Builds frontier-scale open models and releases the data — distinct from "frontier-class" capability. Nemotron 3 (Dec 2025) shipped with training datasets, recipes, and ~10T tokens of open data. The Nemotron Coalition (GTC, March 2026) pools data and compute with Mistral, Perplexity, Cursor, LangChain, and others.

A coalition-built base model co-developed with Mistral that will underpin the upcoming Nemotron 4 family, intended to be open-sourced on completion.

The honest trend note: The direction of the big closed labs is the opposite of this group. Even OpenAI, Anthropic, and Google DeepMind used to disclose substantial detail about their pretraining data mixtures pre-2022, but stopped — with researchers specifically citing lawsuits as the reason. The realistic forward picture is a widening split: the closed frontier gets less transparent on data, while this open-data cohort carries the full-transparency torch — increasingly using openly licensed data specifically to stay legally durable.

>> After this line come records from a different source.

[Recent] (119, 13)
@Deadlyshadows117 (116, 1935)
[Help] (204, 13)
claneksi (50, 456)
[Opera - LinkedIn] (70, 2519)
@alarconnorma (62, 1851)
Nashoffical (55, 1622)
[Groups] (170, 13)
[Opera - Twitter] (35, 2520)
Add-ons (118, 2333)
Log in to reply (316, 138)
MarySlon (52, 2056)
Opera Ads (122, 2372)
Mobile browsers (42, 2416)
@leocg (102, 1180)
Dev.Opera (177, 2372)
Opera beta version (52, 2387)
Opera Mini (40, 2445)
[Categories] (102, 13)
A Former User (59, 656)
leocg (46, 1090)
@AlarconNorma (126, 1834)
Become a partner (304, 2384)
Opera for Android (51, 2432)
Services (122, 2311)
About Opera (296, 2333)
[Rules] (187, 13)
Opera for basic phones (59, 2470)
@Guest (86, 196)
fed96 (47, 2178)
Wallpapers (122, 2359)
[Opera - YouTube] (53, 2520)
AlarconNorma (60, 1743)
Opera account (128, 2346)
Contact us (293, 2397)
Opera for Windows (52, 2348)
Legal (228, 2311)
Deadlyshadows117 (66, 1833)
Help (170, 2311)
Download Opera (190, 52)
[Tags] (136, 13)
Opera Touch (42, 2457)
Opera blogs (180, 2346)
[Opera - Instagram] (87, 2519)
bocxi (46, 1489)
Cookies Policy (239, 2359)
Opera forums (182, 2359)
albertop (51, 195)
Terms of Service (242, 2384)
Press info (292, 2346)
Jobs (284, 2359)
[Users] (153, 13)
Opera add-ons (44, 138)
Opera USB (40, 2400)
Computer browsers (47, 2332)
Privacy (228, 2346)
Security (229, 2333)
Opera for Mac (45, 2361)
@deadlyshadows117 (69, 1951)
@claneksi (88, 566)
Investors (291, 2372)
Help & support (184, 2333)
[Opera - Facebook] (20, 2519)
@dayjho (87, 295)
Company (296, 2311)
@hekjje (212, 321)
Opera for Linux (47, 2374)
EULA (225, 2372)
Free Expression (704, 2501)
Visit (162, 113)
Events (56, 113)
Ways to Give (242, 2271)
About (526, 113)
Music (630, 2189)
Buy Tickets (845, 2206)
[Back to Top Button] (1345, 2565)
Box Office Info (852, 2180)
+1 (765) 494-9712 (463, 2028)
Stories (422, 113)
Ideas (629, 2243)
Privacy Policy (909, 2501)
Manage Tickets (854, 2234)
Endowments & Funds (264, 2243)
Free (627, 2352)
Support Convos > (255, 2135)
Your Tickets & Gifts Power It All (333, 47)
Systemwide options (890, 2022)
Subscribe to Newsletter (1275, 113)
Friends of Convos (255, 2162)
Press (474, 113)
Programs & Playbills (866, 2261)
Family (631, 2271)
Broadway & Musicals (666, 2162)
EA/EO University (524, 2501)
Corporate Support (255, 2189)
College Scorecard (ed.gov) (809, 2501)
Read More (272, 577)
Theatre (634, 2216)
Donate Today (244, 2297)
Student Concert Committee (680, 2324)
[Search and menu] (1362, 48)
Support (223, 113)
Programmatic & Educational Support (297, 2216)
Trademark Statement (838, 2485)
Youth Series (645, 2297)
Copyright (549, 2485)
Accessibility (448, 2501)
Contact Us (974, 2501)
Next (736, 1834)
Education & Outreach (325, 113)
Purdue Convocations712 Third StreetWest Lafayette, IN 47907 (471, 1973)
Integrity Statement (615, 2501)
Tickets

Caveat on roadmaps: Only Ai2 (Olmo-MoE 2026) and NVIDIA (Nemotron 4) have given fairly concrete public timelines. The others have stated direction (more data, more reproducibility) without firm dates — so their forward plans should not be read as scheduled commitments.

4

Nuances Worth Separating

Open weights ≠ open data. Google's Gemma and Meta's Llama come from frontier-scale labs, but they release the weights and withhold the dataset. Genuine full-data release from a frontier-scale builder is basically NVIDIA plus the dedicated research orgs.
Indirect contribution via distillation. Frontier models' outputs do flow into open models as synthetic training data — many open models are partly trained on GPT- or Claude-generated text. But that's usually done by the open-model builders scraping or generating from APIs, often against terms of service, rather than the closed lab deliberately contributing. It's influence, not donation.

5

Concrete Examples of Data Reuse

OLMo's Dolma corpus was explicitly built to be reusable — AI2 said outright they expected it to be useful for training other language models. Zyphra's Zyda dataset was built partly on Dolma's filtering and deduplication approach. SmolLM itself reuses the books subset of Dolma for its long-context training mix.
SmolLM's data lineage (FineWeb-Edu, DCLM, SmolTalk) flows in the other direction and gets reused widely. SmolLM2 was trained on Python-Edu from The Stack, FineWeb-Edu, DCLM, and curated datasets — all open components that show up across many small-model projects.
The tooling travels too: OLMo's evaluation harness (Catwalk/OLMES) and its fully-published training code are used by researchers studying training dynamics, precisely because everything is reproducible.

6

The Bar: OSAID 1.0

The Open Source Initiative published its Open Source AI Definition (OSAID 1.0) in October 2024. It requires sufficiently detailed information about the data used for training, the code to run the system, and the weights — note it does not mandate releasing the training dataset itself, nor the full training code. By even that bar, almost none of the popular "open" models qualify.